By Eric Swenson, Executive Director
One important aspect of keeping our harbors clean is to stop “illicit discharges”. But first you need to find them. One promising technology that is coming into its own is the use of drones with infrared “thermal imaging” cameras that can identify such discharges by detecting slight increases in temperature. Since municipalities are required under their NYS stormwater permits (“MS4 permits”) to have a program to identify and eliminate illicit discharges, this technology may offer a valuable tool in their toolboxes.
Earlier this month, the Nassau County Soil and Water Conservation District awarded funds to Friends of the Bay in Oyster Bay to undertake such a project in Oyster Bay, Cold Spring Harbor, and Mill Neck Creek.
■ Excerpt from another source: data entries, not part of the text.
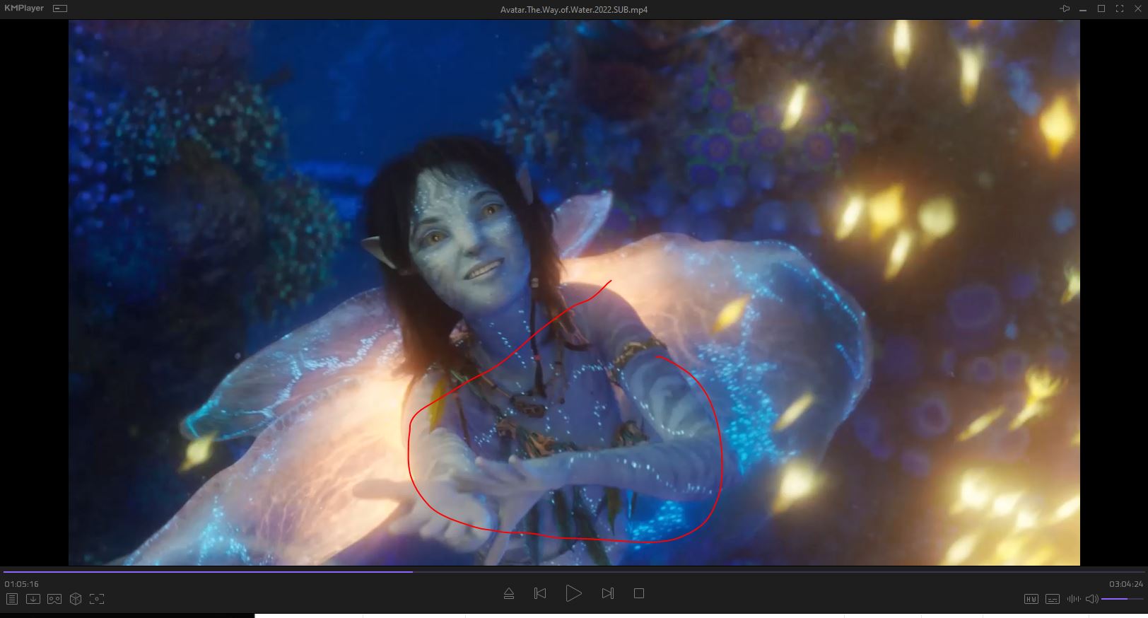This screenshot has width=1148, height=618.
Task: Toggle HW hardware acceleration
Action: pyautogui.click(x=1031, y=599)
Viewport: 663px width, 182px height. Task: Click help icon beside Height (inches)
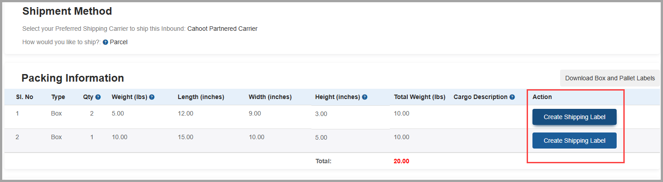click(365, 97)
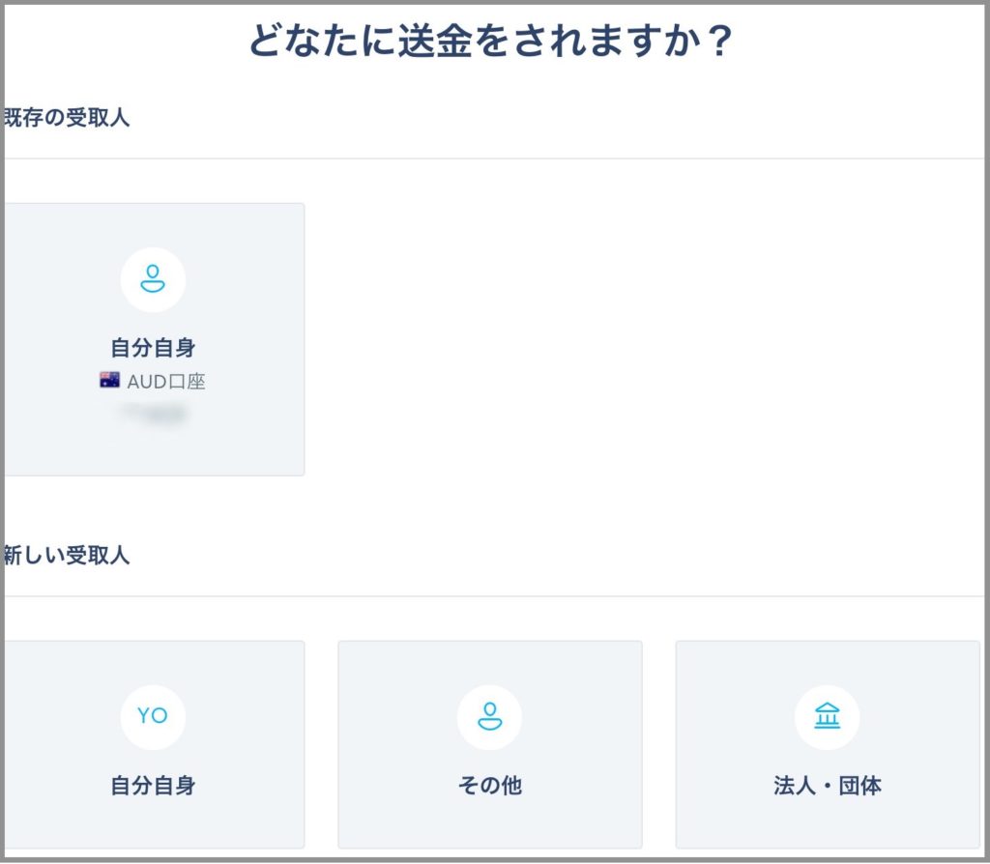Click the 新しい受取人 section heading
The height and width of the screenshot is (864, 990).
[67, 556]
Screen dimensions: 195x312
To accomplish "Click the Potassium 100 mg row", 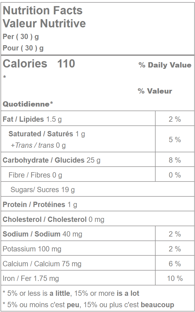I will (32, 249).
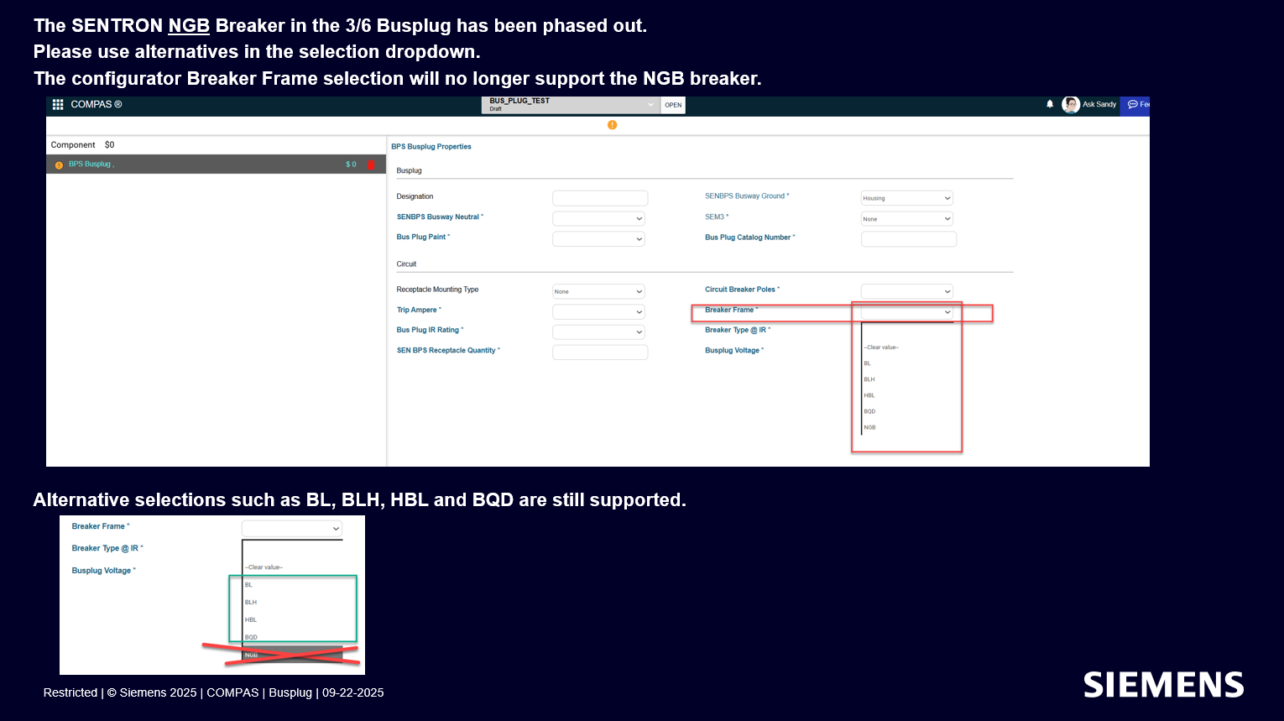Select the --Clear value-- option
This screenshot has width=1284, height=721.
click(x=881, y=347)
Partners in the project are the Oyster Bay / Cold Spring Harbor Protection Committee, Walden Associates, and Harkin Aerial.
Since illicit discharges from manmade sources typically emit more thermal energy (heat) than the surrounding water or soil they are discharged into, and since heat rises, modern day infrared cameras can detect these relative changes in surface temperature with a sensitivity up to 0.1 degrees F. When mounted to a drone, a set of thermal images can be taken covering about 50 acres in under an hour. Experience shows that the best time of day to do this is early to mid-morning when the temperature difference is greatest (before the sun heats up the land and water).
The drones also have a “regular” camera that can take simultaneous photos so that any “hot spots” found can be more easily located. The drone also logs GPS data. Particularly important to the process is the use of people trained and experienced in interpreting the photos as there can be false positives.
Walden Associates and Harkin Aerial, both based in Oyster Bay, have been pioneers in this technology. In 2018, they conducted a study in the Village of New Paltz. Their work identified illicit discharges from residential sump pumps, leaking sewer main valves, discharges into fields and farmland, and outfalls into the Wallkill River.
Locally, they will focus on the area around the Village of Laurel Hollow’s beach which has been frequently closed due to high bacterial levels; the Mill Neck Creek subwatershed area in the vicinity of Bayville’s “Stands” area where illicit discharges are suspected, and the subwatershed area around the Town of Oyster Bay’s Beekman Beach which also has experienced high bacteria levels.
This project is believed to be the first of its kind on Long Island. If successful, this may also help us in Hempstead Harbor.